Alberto Pasolini Zanelli
Sono passati
giorni, settimane, ormai mesi e la crisi internazionale nata in Ucraina continua
ad essere uno dei principali mali del mondo: solo non sappiamo se sia una
malattia acuta ovvero cronica. L’unica cosa certa è che siamo lontani da una
soluzione, una deduzione probabile è che forse a una soluzione veramente
accettabile a tutti non giungeremo mai. Fu questa la logica della Guerra
Fredda, di cui le tensioni di oggi non sono in fondo che una micro ripetizione,
con gli stessi protagonisti e terreni di scontro molto simili. Con una
contraddizione, benvenuta anche se non del tutto rassicurante, tra le parole e
i fatti.
Le ultime le ha
portate a Kiev il vicepresidente americano Biden, che ha ripetuto quello che il
Segretario di Stato Kerry sta sillabando con fatica diuturna ad ogni
concepibile occasione: l’America non tollererà ulteriori azioni ostili di Mosca
contro l’Ucraina, l’America risponderà ad ogni escalation con una escalation
puntuale e di dimensioni maggiori. Putin deve stare attento a non valicare una
“linea rossa”, che però non è tracciata sul terreno e probabilmente neppure è
tracciabile. Ciò che Kerry esprime nei dettagli e il suo “contradditore” russo,
Lavrov, reagisce ed accetta firmando pezzi di carta dal tenore già armistiziale
ma nella sostanza indicativo invece di una tensione tuttora crescente.
Questi il
linguaggio e le azioni americani. Non è necessario descrivere nei dettagli
quelli russi perché sono sostanzialmente identici, benché di senso contrario.

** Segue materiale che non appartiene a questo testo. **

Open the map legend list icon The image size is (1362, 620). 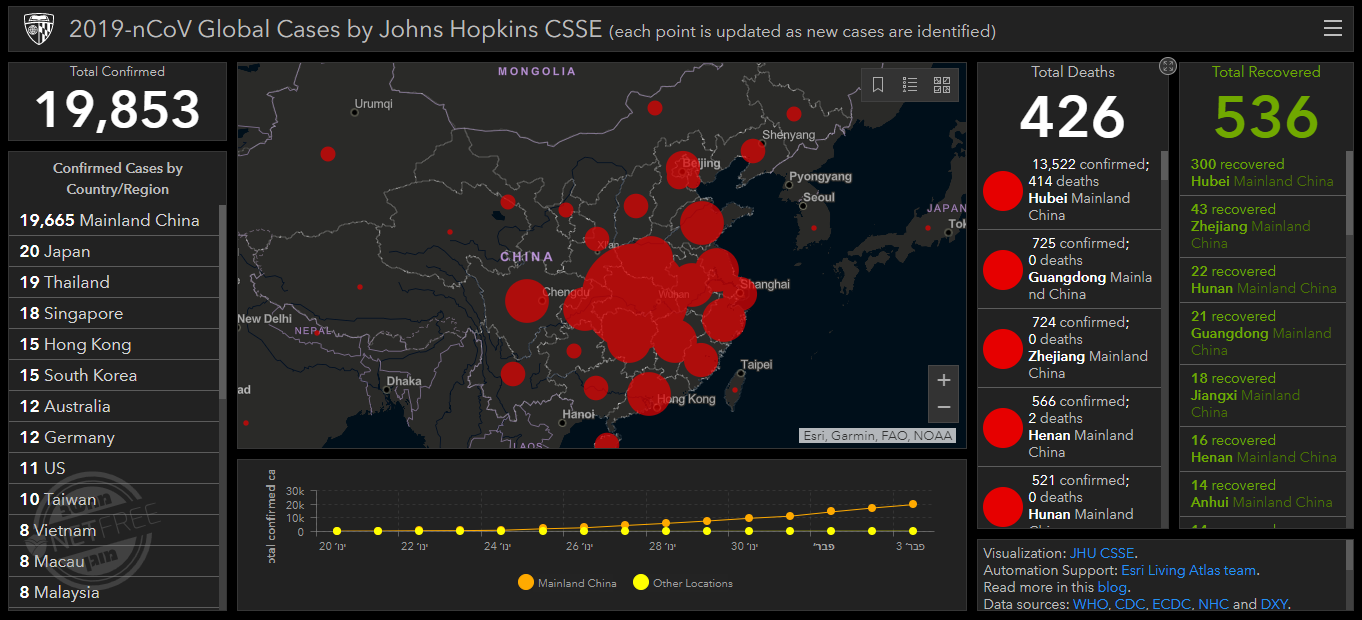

Li riassumono i colloqui telefonici e quasi “intimi” fra Putin e Obama. Il tono
pubblico è tuttora quello delle minacciate ritorsioni. Il Cremlino ripete che
non potrebbe non intervenire se i diritti della minoranza ucraina di lingua (e
di sentimenti) russa venissero violati dalle autorità di Kiev. La
Casa Bianca minaccia ritorsioni se si
ripetessero le violazioni della sovranità ucraina da parte del Cremlino. L’argomento
più concreto da parte Usa è quello economico, che non consiste soltanto negli
ostacoli minacciati o già frapposti al “dialogo” commerciale e finanziario, ma
anche – e questa è una novità, un’arma più efficace che elegante – in sanzioni
ad personam contro dei cittadini russi, soprattutto se particolarmente “vicini”
a Vladimir Putin.
Il resto è soprattutto
contorno, inclusi i movimenti militari, l’invio di rinforzi, aerei, missili in
Polonia e nei Paesi Baltici, molto lontani dal terreno del contendere almeno
sul piano geografico: un richiamo commemorativo a quello che usava accadere in
mezzo secolo di Guerra Fredda. Anche i russi agiscono in modo analogo:
“concentrano” truppe alla frontiera ucraina, gli americani e la Nato mettono in allarme le
loro ai confini di Paesi come la
Lituania o l’Estonia. I due campi si rafforzano invadendo
aree, quelle finanziarie, che dovrebbero essere neutrali. Un tipo di
mobilitazione che si può ritrovare in due importanti pagine di Storia: il
dialogo a ciglio asciutto degli anni in cui la Guerra Fredda cominciava a
intiepidirsi e lo scambio frenetico dei giorni che portarono alla Prima Guerra
Mondiale, tanto presente nella nostra memoria al compimento di un centenario.
L’ultimatum austriaco alla Serbia, quello russo all’Austria (non toccate la Serbia), quello tedesco
alla Russia (non toccate l’Austria), quello francese alla Germania (non toccate
la Russia),
fino alla deflagrazione che concluse il “secolo di pace”.